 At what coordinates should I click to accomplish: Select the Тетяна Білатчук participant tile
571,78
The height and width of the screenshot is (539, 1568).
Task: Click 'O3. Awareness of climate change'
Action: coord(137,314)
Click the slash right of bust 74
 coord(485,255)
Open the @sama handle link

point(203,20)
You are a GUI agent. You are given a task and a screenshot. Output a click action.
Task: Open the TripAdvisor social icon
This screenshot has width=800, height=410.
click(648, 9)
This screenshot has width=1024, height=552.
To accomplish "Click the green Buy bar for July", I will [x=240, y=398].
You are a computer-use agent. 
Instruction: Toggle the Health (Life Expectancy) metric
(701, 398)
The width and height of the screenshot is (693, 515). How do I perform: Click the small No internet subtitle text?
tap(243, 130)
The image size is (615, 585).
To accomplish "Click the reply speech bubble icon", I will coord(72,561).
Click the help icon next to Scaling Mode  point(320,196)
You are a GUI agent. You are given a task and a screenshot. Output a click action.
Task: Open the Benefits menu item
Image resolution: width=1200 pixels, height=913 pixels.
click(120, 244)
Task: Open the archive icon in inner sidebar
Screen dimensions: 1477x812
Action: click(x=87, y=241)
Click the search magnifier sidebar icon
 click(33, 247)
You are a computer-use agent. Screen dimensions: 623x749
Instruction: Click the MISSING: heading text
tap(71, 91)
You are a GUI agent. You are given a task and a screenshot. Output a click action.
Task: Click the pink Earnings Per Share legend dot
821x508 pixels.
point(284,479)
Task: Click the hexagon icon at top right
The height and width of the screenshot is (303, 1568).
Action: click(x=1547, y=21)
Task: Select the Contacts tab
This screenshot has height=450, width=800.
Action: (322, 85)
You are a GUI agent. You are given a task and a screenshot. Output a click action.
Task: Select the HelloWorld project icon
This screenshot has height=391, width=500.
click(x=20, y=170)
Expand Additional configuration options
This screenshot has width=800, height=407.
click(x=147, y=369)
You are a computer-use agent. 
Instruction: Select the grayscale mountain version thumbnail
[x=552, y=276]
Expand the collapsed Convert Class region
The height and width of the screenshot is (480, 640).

========================================================================

▶ **Problem to solve**
Within the data above, the span starting at the line containing "This screenshot has width=800, height=410." and ending at the line containing "Task: Click the hexagon icon at top right" is to be retyped exactly, with no other lines.

▶ **Reply**
This screenshot has width=800, height=410.
click(648, 9)
This screenshot has width=1024, height=552.
To accomplish "Click the green Buy bar for July", I will [x=240, y=398].
You are a computer-use agent. 
Instruction: Toggle the Health (Life Expectancy) metric
(701, 398)
The width and height of the screenshot is (693, 515). How do I perform: Click the small No internet subtitle text?
tap(243, 130)
The image size is (615, 585).
To accomplish "Click the reply speech bubble icon", I will coord(72,561).
Click the help icon next to Scaling Mode  point(320,196)
You are a GUI agent. You are given a task and a screenshot. Output a click action.
Task: Open the Benefits menu item
Image resolution: width=1200 pixels, height=913 pixels.
click(120, 244)
Task: Open the archive icon in inner sidebar
Screen dimensions: 1477x812
Action: click(x=87, y=241)
Click the search magnifier sidebar icon
 click(33, 247)
You are a computer-use agent. Screen dimensions: 623x749
Instruction: Click the MISSING: heading text
tap(71, 91)
You are a GUI agent. You are given a task and a screenshot. Output a click action.
Task: Click the pink Earnings Per Share legend dot
821x508 pixels.
point(284,479)
Task: Click the hexagon icon at top right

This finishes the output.